Southern California's largest home lenders, including Bank of America Corp., Wells Fargo & Co., Countrywide Financial Corp., Washington Mutual Inc. and Union Bank of California, have loan-loss rates near historic lows. Virtually all of them have beefed up their underwriting practices since the last real estate downturn in 1992 to 1994.

"We continue to see very low losses in our wholesale portfolios, and consumer losses remained below long-term average rates," said Wells Fargo Chief Credit Officer Dave Munio, who attributed low loan-loss reserves to "sound underwriting and collections practices" supported by a good economy.

Wells' outstanding loan portfolio rose 12 percent in the second quarter, to $300 billion, with home equity loans accounting for $56 billion of the total. The bank's provision for loan losses fell 4 percent in the second quarter, to $3.7 billion.

John Rice, senior vice president and manager of investor relations at Union Bank of California, said 97 percent of the bank's $11 billion residential mortgage portfolio is in California, but the bank (the operating unit of San Francisco's Unionbancal Corp.) has stringent underwriting standards.

"Credit quality is a cyclical thing and the collective perception in the banking industry is that it can't get a whole lot better than it is now," he said.

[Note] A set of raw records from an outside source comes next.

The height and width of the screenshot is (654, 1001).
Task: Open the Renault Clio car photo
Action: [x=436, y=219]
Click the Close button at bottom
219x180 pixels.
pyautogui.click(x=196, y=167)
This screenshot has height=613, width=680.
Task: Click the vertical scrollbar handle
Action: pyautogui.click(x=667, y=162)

Bank of America, based in Charlotte, N.C., reduced the amount set aside for loan-loss and lease-loss reserves to 1.57 percent of loans outstanding as of June 30, down from 1.76 percent a year earlier.

But Keith Leggett, senior economist at the American Bankers Association, said most bankers realize that they're probably nearing the end of the current credit cycle. "Things have been good over the last couple of years, so you automatically have to start anticipating that losses will rise," he said. "So they have to evaluate more closely the value of loans in their portfolios."

Mortgage lenders have increased their earnings by loading up on nonconforming loans. Beefing up loan-loss reserves now would crimp those earnings and send a signal to investors that bigger losses may be in store.

In the first quarter of 2005, the use of so-called Alt-A products rose to 40 percent of the entire mortgage-lending landscape, with nearly three-fourths of all prime lenders offering products similar to those of subprime lenders.

Subprime lenders focus on borrowers with bad credit or no credit histories. Alt-A mortgages are primarily first-lien mortgages made to small-business owners, retirees or self-employed homebuyers who do not document their income sources but have solid credit histories.

Many baby boomers who want to purchase second homes also fall in this category if they do not qualify for a prime loan.

Loans with the highest likelihood of default usually are made to borrowers with poor credit histories. Such loans often have negative amortization or are option ARMs, which entice borrowers with low initial monthly payments. The problem is that those payments ratchet up sharply as interest rates rise.

A recent study by international consulting firm Mercer Oliver Wyman found that nonconforming and home-equity loans now generate 85 percent of industry profits. The non-conforming loan market has been hugely profitable for banks, which pocketed upwards of $32 billion in profits in 2003, the study found. (The study excluded profits made by government-backed Fannie Mae, Freddie Mac and secondary mortgaged-based securities markets.)

"When you look at the new loans that are made in California in the past year, 60 percent are adjustable-rate mortgages and low-documentation loans," said David Lareah, chief economist of the National Association of Realtors. "Hopefully, banks are increasing their loan-loss reserves and if they haven't, they're going to take some hits."